* [ENTRIES SUPPLIED]:
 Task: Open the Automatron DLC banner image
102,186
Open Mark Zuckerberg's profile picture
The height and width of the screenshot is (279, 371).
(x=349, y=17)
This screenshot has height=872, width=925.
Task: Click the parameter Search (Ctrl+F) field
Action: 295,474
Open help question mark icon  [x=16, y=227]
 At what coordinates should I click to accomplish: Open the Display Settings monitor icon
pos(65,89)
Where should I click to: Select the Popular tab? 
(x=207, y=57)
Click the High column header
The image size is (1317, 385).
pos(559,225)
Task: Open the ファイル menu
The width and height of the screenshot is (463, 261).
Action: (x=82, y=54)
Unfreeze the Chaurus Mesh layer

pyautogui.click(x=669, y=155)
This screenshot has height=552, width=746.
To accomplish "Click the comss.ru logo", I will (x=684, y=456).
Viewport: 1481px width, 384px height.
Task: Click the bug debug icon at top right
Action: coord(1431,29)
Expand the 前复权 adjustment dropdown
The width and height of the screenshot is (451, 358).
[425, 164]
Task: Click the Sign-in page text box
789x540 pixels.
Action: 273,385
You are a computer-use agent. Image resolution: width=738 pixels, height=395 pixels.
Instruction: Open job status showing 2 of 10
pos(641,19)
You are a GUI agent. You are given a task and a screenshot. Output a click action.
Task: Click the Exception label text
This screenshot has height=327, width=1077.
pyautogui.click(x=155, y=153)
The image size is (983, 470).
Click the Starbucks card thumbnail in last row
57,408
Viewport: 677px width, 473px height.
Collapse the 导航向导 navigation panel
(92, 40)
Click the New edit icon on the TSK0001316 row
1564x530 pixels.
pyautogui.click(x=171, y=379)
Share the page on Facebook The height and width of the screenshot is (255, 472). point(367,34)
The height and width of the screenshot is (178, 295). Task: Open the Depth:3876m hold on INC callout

* [EXERCISE OBJECTIVE]:
Select and copy each line from the data that includes the word "agent".

* [THE COMPLETED TASK]:
You are a computer-use agent. Image resolution: width=738 pixels, height=395 pixels.
You are a GUI agent. You are given a task and a screenshot. Output a click action.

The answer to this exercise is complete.